The study aimed at determining, in lean tissues from nonobese rats, whether physiological hyperleptinemia with leptin-induced reduced caloric intake and/ or calorie restriction ( CR) per se: 1) enhance mitochondrial- energy metabolism gene transcript levels and oxidative capacity; and 2) reduce triglyceride content. Liver and skeletal muscles were collected from 6- month- old Fischer 344 rats after 1- wk leptin sc infusion ( 0.4 mg/ kg . d: leptin + approximate to 3- fold leptinemia vs. ad libitum- fed control) or moderate CR ( - 26% of those fed ad libitum) in pair- fed animals ( CR). After 1 wk: 1) leptin and CR comparably enhanced transcriptional expression of mixed muscle mitochondrial genes ( P < 0.05 vs. control); 2) CR independently increased ( P < 0.05 vs. leptin- control) hepatic mitochondrial-lipooxidative gene expression and oxidative capacity; 3) hepatic but not muscle mitochondrial effects of CR were associated ( P < 0.01) with increased activated insulin signaling at AKT level ( P < 0.05 vs. leptin- control); 4) liver and muscle triglyceride content were comparable in all groups.
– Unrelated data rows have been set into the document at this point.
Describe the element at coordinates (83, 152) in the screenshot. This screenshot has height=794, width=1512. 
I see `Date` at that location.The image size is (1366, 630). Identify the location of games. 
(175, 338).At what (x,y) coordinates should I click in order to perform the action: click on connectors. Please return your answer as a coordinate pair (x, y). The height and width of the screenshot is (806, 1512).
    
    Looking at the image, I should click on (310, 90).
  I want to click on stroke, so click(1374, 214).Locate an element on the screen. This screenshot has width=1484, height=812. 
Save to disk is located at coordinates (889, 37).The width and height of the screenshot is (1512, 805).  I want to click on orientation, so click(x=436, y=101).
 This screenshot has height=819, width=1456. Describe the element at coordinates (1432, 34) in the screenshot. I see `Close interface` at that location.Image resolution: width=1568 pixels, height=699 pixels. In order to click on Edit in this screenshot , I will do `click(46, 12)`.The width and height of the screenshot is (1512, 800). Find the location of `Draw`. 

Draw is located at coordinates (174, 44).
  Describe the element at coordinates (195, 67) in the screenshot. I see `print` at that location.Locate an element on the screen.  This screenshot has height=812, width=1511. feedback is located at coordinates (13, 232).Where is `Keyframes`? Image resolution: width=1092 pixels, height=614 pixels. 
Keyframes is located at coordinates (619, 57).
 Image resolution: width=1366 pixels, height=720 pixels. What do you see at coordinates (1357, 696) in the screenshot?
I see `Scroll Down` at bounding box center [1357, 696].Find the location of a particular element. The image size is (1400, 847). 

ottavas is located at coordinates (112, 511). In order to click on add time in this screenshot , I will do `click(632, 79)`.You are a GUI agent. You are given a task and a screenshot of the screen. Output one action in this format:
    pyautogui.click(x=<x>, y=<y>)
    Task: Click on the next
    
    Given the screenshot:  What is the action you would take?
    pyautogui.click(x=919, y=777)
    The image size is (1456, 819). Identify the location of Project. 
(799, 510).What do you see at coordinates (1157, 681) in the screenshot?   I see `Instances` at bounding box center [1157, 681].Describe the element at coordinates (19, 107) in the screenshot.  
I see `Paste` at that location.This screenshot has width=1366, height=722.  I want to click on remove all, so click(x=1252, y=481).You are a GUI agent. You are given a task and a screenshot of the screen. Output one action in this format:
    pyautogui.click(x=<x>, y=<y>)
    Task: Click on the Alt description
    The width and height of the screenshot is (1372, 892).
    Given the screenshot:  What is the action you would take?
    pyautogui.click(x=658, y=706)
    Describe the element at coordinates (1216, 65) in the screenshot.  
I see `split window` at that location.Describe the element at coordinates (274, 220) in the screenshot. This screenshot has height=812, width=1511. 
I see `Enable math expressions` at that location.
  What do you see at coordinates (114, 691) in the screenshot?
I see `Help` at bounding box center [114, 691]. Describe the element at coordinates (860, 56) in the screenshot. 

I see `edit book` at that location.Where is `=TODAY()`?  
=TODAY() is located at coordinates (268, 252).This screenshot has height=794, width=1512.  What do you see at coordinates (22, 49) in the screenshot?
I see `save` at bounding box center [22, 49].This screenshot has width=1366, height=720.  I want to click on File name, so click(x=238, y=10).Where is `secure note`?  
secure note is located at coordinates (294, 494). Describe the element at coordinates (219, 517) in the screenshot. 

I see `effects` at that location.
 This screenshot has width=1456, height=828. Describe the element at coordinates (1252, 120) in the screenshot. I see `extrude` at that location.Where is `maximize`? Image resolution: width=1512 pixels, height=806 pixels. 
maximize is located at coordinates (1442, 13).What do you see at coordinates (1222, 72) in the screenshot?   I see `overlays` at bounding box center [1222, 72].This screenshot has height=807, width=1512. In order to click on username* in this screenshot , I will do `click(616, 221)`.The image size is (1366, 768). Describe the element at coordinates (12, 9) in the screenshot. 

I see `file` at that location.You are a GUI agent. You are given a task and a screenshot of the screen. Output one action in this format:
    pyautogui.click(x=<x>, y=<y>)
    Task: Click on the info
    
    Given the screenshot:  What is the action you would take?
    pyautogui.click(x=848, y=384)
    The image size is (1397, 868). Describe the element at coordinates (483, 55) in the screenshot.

In additional experiments, assessing time course of posttranscriptional CR effects, 3- wk superimposable CR ( P < 0.05): 1) increased both liver and muscle mitochondrial oxidative capacity; and 2) selectively reduced muscle triglyceride content. Thus, in nonobese adult rat: 1) moderate CR induces early increments of mitochondrial- lipooxidative gene expression and time- dependent increments of oxidative capacity in liver and mixed muscle; 2) sustained moderate CR alters tissue lipid distribution reducing muscle but not liver triglycerides; 3) mitochondrial- lipid metabolism changes are tissue- specifically associated with hepatic AKT activation; 4) short- term physiological hyperleptinemia has no independent stimulatory effects on muscle and liver mitochondrial-lipooxidative gene expression. Increased lean tissue oxidative capacity could favor substrate oxidation over storage during reduced nutrient availability.